_Try it_
Exactly the lines from the one with "The height and width of the screenshot is (576, 1024)." through the final line of the entries, and nothing else, should appear in the answer; no pictures go in it.

[Pixel coordinate grounding data]
═══
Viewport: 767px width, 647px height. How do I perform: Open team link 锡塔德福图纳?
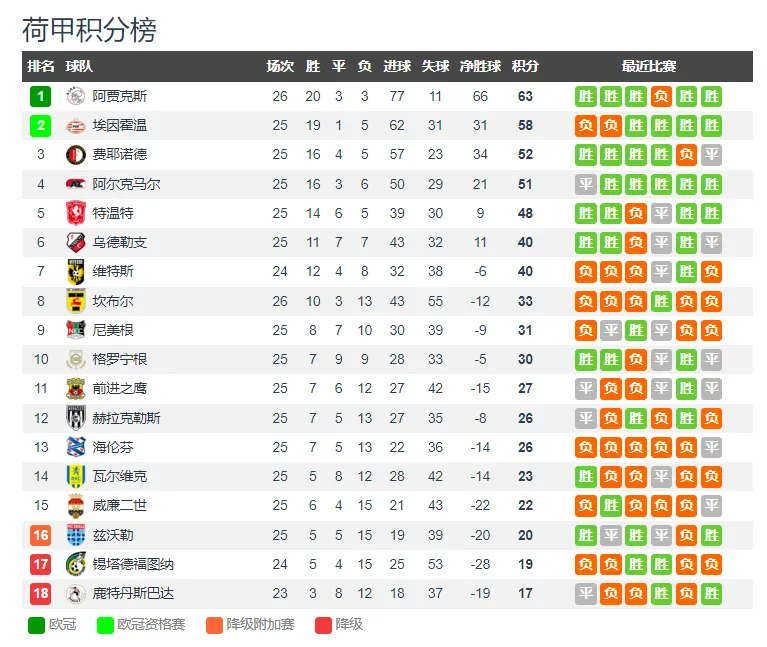coord(132,564)
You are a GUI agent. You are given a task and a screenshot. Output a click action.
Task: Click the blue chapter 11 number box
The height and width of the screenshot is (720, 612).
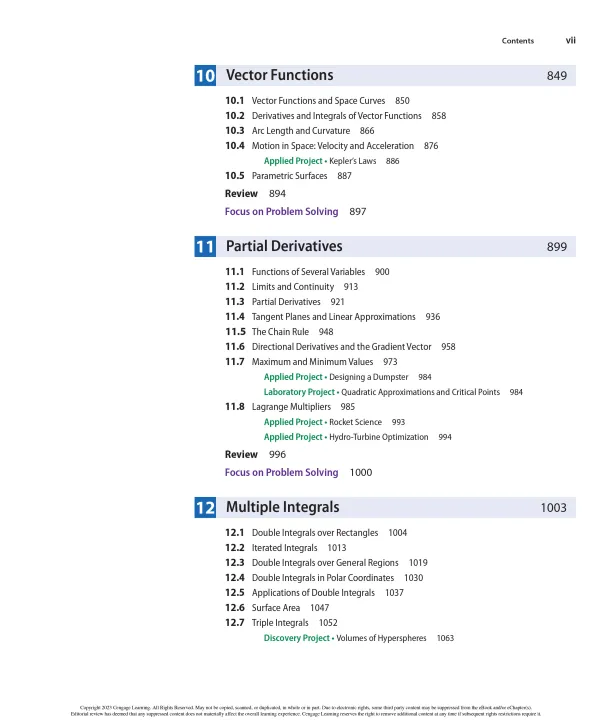tap(206, 247)
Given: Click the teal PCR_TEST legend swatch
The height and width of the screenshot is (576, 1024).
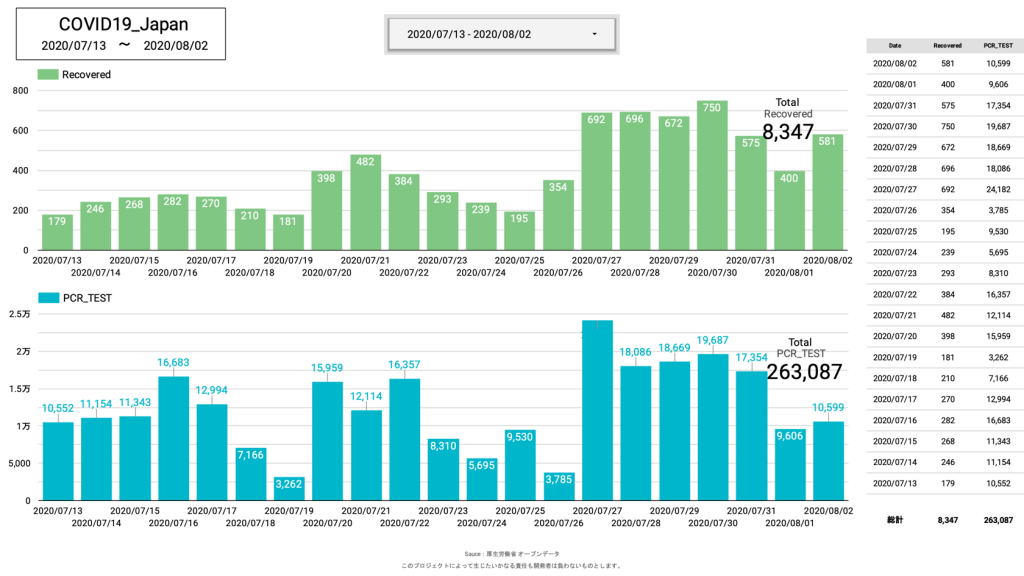Looking at the screenshot, I should [x=48, y=298].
═══
_Exercise output_
The height and width of the screenshot is (576, 1024).
Looking at the screenshot, I should [x=48, y=298].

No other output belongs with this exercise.